**Your goal**: Locate each line in the records containing "computer". Copy it.

**Exercise data**:
******************************

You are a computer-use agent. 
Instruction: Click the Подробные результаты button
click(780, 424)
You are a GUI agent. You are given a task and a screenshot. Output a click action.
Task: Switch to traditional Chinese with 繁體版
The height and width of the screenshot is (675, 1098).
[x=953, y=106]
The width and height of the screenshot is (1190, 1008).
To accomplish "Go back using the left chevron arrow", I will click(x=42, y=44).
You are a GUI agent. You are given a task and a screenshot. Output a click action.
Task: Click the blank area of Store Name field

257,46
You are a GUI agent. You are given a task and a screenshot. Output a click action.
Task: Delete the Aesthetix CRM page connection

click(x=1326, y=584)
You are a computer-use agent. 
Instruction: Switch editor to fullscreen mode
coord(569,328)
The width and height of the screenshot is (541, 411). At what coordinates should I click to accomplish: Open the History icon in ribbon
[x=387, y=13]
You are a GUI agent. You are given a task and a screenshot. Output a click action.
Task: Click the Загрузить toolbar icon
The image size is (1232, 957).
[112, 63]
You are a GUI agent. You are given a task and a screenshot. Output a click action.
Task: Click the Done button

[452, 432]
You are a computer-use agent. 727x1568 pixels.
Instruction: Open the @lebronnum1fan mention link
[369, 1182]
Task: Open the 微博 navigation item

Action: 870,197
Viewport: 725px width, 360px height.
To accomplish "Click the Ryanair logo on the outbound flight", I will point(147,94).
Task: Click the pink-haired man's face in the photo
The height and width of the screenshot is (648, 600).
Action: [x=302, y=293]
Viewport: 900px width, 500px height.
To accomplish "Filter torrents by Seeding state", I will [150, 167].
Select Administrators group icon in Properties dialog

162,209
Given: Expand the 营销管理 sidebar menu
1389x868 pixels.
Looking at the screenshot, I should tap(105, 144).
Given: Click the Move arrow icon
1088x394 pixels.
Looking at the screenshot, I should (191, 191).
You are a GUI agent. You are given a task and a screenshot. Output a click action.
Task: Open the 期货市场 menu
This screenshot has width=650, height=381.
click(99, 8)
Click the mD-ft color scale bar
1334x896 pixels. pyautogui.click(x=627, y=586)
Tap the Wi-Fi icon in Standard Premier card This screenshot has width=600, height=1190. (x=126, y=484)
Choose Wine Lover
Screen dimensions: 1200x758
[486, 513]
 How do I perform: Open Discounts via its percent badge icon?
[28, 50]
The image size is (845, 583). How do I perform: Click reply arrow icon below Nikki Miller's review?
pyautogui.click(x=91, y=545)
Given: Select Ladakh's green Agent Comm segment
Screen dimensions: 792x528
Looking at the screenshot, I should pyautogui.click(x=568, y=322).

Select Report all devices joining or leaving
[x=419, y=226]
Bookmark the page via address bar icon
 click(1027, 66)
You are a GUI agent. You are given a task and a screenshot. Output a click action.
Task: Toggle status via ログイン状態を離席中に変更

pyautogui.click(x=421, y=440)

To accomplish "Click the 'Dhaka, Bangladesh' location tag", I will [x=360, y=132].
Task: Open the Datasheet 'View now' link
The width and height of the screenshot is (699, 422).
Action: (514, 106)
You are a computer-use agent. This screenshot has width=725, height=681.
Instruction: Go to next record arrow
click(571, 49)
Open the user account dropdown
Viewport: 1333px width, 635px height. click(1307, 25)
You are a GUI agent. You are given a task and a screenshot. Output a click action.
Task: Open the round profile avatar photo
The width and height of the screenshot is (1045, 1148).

******************************

**Written response**:
You are a computer-use agent. 
You are a computer-use agent. 
You are a computer-use agent. 727x1568 pixels.
You are a computer-use agent. This screenshot has width=725, height=681.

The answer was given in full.